::: DATA TO USE :::
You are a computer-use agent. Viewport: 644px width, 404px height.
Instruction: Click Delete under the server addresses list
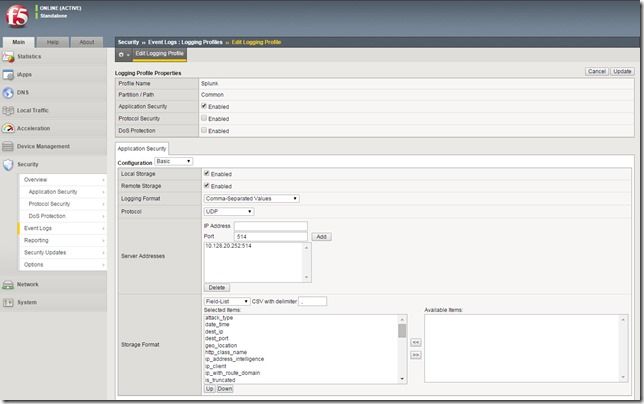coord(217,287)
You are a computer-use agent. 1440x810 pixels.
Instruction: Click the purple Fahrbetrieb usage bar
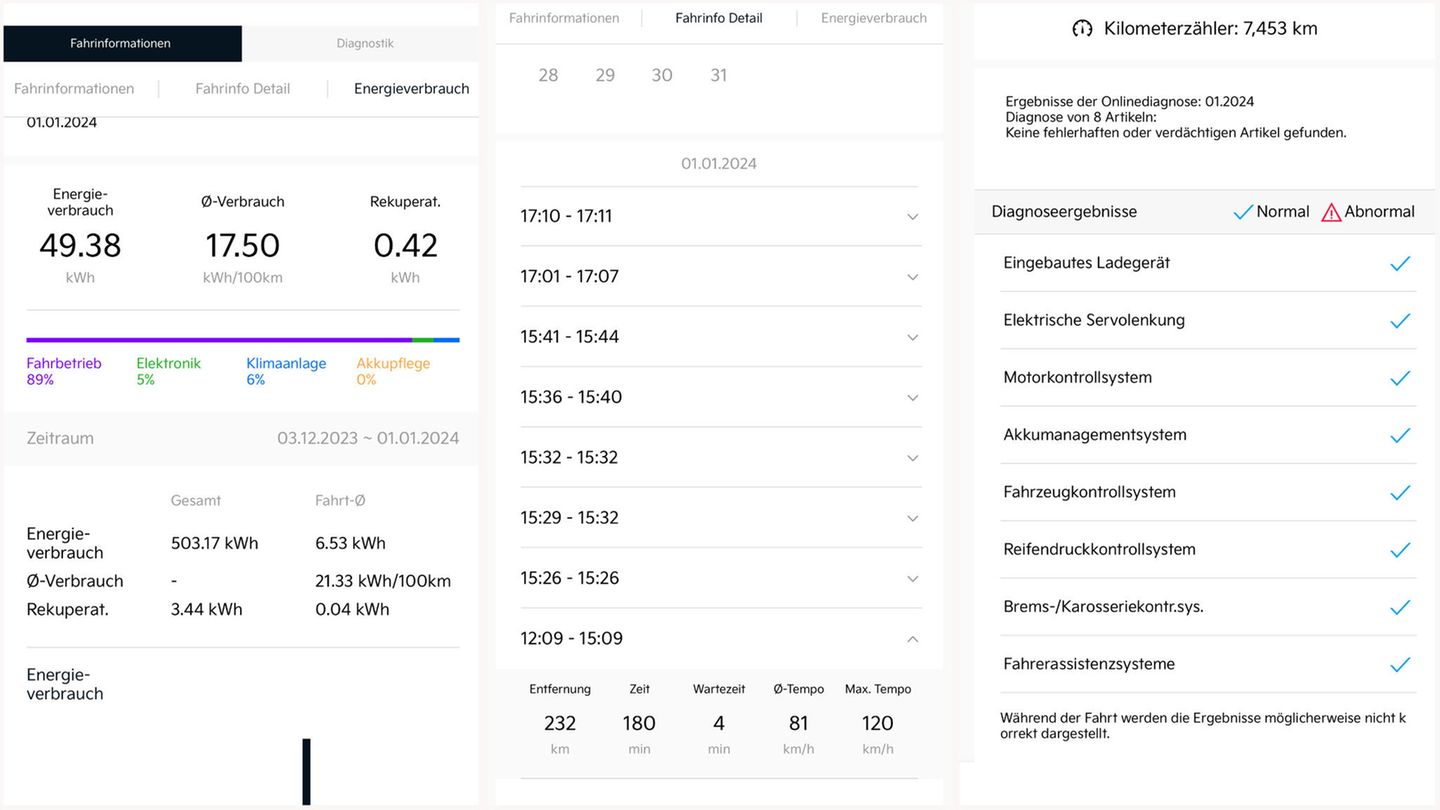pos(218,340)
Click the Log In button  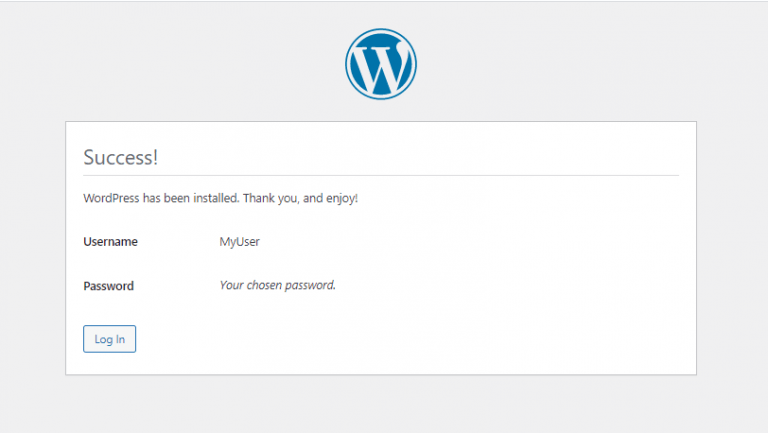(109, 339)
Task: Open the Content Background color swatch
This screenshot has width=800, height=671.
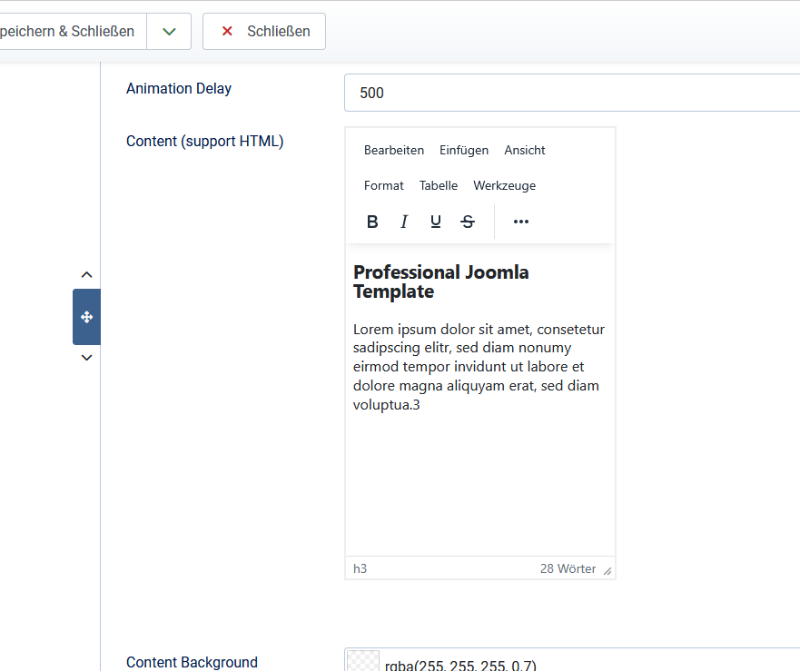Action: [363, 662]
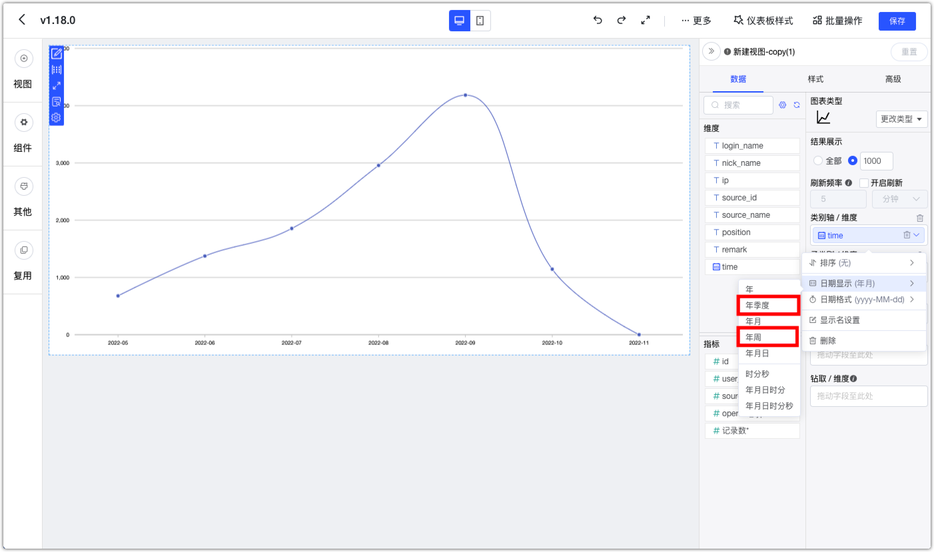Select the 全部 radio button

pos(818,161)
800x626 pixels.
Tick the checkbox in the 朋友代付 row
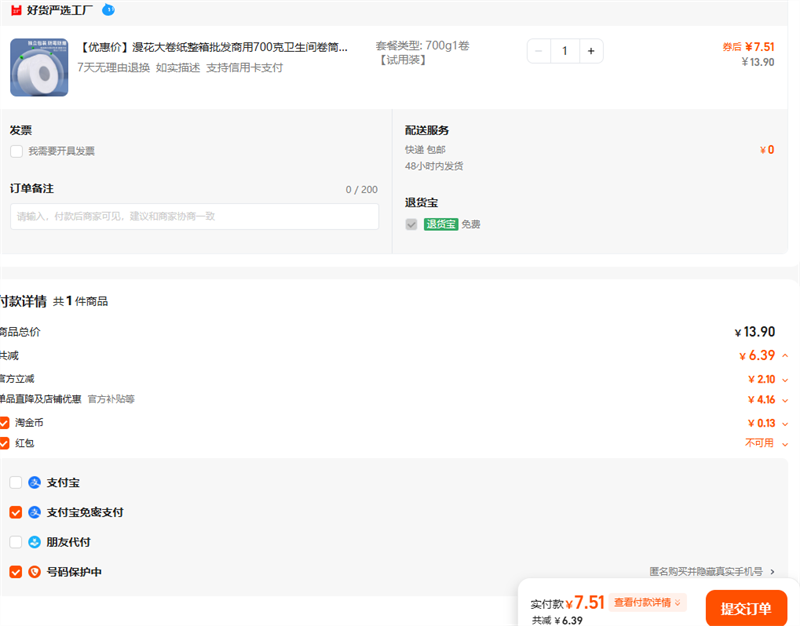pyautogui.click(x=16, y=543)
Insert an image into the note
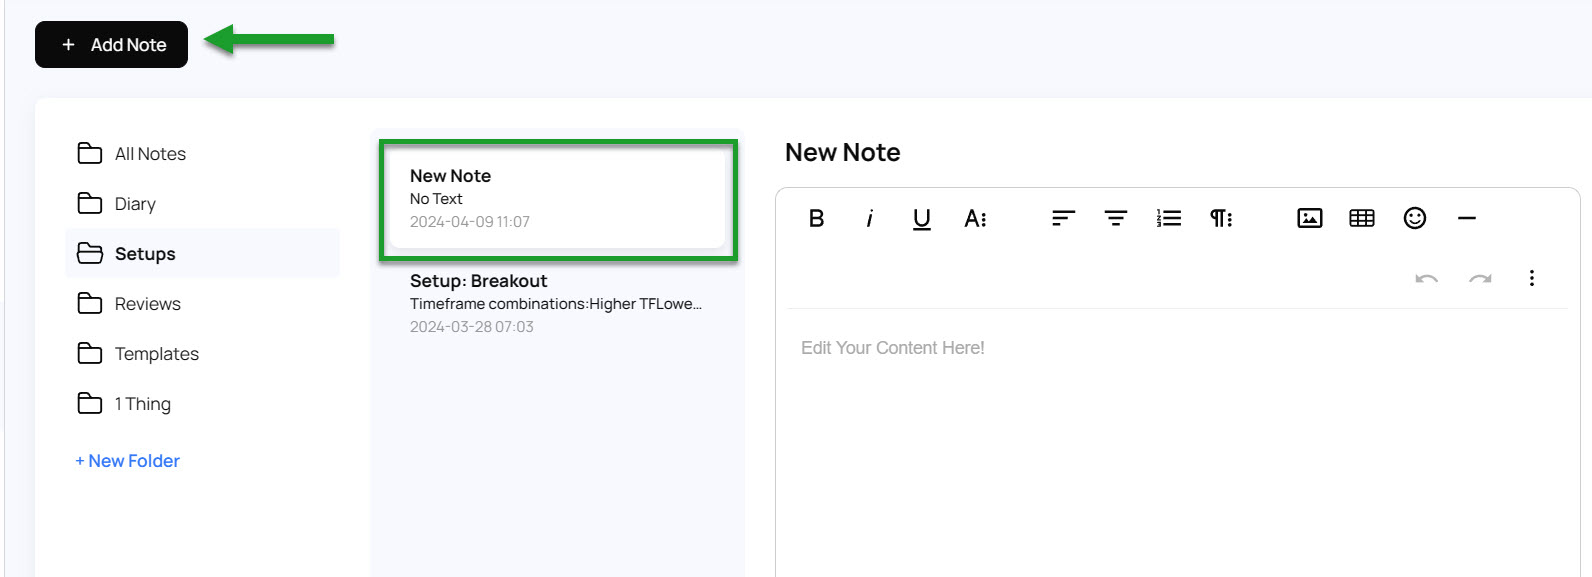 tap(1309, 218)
:::
GIVEN TASK
Render the stretch of lines from the one containing "Task: Open the" through the end of the lines as a numbered list, omitting blank lines and leaving the pictures out.

EXPECTED OUTPUT
1. Task: Open the Content Background color swatch
2. This screenshot has width=800, height=671.
3. Action: [363, 662]
4. Select the 全部 radio button
5. pos(818,161)
6. 800x626 pixels.
7. Tick the checkbox in the 朋友代付 row
8. pyautogui.click(x=16, y=543)
9. Insert an image into the note
10.  tap(1309, 218)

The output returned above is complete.